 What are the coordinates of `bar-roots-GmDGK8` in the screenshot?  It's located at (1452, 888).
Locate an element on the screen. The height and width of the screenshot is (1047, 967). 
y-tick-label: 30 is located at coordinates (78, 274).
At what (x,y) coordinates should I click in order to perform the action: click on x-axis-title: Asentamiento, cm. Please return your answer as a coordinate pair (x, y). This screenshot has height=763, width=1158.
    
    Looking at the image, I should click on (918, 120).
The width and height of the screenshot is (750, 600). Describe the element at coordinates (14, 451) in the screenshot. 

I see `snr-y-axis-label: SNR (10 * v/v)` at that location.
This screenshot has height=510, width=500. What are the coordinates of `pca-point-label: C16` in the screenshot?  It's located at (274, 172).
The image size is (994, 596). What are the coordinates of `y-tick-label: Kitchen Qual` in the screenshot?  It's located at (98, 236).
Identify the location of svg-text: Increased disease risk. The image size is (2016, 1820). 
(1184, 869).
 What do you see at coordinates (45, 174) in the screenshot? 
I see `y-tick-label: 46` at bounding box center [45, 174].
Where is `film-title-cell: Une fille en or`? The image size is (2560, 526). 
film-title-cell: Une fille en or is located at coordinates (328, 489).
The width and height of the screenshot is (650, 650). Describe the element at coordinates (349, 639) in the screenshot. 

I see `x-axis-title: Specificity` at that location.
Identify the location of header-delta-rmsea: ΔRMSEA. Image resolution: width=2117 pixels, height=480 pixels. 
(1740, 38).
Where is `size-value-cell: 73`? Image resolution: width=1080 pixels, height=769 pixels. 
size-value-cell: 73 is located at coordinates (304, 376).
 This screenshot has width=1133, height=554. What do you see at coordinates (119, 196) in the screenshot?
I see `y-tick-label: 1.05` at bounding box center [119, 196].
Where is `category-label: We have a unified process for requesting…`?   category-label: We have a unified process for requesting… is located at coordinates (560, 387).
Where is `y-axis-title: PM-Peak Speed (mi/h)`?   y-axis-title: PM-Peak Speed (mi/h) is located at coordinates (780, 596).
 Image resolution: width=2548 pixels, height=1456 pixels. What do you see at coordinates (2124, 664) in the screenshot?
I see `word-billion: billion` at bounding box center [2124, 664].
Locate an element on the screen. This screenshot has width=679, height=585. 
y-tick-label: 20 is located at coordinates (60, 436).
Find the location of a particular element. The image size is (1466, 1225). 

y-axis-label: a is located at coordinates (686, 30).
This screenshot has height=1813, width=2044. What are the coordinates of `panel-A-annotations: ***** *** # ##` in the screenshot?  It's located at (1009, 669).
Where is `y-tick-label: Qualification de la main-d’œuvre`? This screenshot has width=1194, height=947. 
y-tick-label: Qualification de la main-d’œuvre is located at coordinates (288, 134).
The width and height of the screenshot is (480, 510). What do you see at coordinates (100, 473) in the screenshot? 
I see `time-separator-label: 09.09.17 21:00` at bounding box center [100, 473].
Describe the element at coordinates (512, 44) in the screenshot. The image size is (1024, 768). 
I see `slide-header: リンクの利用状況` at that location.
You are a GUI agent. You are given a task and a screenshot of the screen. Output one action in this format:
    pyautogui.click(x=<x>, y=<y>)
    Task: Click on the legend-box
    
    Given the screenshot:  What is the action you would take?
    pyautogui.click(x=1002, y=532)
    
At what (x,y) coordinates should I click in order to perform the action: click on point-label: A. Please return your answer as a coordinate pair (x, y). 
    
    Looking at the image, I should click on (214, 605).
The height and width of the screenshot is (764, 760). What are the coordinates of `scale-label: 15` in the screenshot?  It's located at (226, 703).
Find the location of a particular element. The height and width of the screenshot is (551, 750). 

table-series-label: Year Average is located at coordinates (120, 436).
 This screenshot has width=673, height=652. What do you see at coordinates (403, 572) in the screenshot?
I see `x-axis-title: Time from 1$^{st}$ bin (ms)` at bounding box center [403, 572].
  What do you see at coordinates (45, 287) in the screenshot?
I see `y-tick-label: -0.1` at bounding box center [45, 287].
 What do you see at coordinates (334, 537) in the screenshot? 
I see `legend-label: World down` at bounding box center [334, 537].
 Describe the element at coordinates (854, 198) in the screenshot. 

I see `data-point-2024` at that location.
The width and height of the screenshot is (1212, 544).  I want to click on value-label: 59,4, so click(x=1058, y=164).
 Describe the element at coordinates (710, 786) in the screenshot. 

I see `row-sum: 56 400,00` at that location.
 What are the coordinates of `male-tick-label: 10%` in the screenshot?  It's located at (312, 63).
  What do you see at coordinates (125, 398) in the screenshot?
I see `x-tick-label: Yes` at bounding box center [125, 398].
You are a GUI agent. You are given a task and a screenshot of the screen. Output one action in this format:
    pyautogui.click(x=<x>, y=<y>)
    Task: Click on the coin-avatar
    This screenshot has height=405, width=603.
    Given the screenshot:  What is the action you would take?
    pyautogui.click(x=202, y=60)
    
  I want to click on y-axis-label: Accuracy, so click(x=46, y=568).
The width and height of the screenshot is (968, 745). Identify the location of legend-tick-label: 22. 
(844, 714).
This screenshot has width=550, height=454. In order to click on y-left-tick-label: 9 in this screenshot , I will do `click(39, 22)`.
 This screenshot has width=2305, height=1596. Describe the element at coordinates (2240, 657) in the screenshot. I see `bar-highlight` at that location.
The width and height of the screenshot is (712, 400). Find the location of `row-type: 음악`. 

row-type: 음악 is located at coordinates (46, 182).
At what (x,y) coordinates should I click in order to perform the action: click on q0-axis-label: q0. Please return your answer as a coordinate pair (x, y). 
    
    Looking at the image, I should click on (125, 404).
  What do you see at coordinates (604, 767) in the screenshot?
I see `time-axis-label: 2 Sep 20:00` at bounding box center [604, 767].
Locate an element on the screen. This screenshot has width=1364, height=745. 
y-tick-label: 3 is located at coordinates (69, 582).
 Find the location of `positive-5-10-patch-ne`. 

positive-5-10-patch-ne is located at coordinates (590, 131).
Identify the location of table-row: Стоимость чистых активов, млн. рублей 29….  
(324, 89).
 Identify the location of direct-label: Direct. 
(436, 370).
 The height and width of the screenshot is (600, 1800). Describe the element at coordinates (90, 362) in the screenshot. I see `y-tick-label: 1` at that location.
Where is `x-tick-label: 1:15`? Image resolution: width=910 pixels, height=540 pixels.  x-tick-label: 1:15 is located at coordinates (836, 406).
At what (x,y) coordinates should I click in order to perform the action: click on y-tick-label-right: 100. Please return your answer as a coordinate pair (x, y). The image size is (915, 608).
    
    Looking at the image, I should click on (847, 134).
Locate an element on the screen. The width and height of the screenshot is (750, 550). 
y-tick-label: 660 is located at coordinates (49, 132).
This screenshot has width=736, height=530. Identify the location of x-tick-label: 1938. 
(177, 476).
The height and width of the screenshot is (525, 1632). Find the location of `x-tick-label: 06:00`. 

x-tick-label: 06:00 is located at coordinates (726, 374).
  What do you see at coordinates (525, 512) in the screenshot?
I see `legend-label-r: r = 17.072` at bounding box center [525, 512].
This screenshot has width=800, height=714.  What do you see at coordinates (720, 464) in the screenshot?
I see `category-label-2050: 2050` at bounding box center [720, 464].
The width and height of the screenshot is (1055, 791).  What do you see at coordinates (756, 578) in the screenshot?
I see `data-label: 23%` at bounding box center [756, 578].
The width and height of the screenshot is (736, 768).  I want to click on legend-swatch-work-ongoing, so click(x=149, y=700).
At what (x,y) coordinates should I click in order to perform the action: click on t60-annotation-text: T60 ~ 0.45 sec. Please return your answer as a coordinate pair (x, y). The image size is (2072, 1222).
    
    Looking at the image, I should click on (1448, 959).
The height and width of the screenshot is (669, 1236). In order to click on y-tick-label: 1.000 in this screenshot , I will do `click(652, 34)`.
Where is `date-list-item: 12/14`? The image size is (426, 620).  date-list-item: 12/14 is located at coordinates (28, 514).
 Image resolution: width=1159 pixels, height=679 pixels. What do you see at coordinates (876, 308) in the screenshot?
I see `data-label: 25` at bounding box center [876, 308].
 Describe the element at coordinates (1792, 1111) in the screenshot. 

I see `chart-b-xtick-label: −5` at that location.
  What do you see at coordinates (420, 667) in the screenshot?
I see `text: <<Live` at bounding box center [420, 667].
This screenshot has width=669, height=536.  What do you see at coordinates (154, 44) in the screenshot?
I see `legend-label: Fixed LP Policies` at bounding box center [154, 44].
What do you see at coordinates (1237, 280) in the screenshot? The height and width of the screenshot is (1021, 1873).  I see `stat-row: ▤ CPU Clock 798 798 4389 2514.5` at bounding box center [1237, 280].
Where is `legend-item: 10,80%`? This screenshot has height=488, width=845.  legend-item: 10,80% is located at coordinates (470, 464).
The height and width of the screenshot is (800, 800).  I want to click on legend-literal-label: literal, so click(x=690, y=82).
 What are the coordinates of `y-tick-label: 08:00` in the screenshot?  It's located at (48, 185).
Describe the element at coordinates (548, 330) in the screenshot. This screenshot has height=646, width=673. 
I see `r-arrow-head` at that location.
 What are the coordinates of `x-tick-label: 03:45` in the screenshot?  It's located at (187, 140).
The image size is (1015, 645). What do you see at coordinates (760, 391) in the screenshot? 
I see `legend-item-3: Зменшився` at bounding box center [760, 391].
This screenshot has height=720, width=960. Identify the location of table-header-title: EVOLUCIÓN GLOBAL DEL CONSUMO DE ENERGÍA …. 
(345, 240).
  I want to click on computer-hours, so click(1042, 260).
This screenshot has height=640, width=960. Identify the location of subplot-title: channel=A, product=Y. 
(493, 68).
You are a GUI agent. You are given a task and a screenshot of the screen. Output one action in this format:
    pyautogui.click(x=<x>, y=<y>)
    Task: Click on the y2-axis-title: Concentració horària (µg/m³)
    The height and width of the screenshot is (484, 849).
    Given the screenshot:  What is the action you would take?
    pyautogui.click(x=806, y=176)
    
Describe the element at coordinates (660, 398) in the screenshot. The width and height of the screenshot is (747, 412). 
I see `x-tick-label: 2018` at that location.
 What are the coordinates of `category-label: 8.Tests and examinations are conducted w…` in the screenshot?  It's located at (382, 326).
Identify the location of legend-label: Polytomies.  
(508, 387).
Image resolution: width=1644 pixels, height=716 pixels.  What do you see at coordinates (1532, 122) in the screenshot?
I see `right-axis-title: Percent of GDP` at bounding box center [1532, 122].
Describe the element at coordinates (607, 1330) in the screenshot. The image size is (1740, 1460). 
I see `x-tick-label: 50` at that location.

____

• **Exercise prompt**
Return, character for character, the lines of the records above starting at the line containing "I want to click on y-axis-label: Accuracy, so" and ending at the line containing "(844, 714).", both included.

• **Reply**
  I want to click on y-axis-label: Accuracy, so click(x=46, y=568).
The width and height of the screenshot is (968, 745). Identify the location of legend-tick-label: 22. 
(844, 714).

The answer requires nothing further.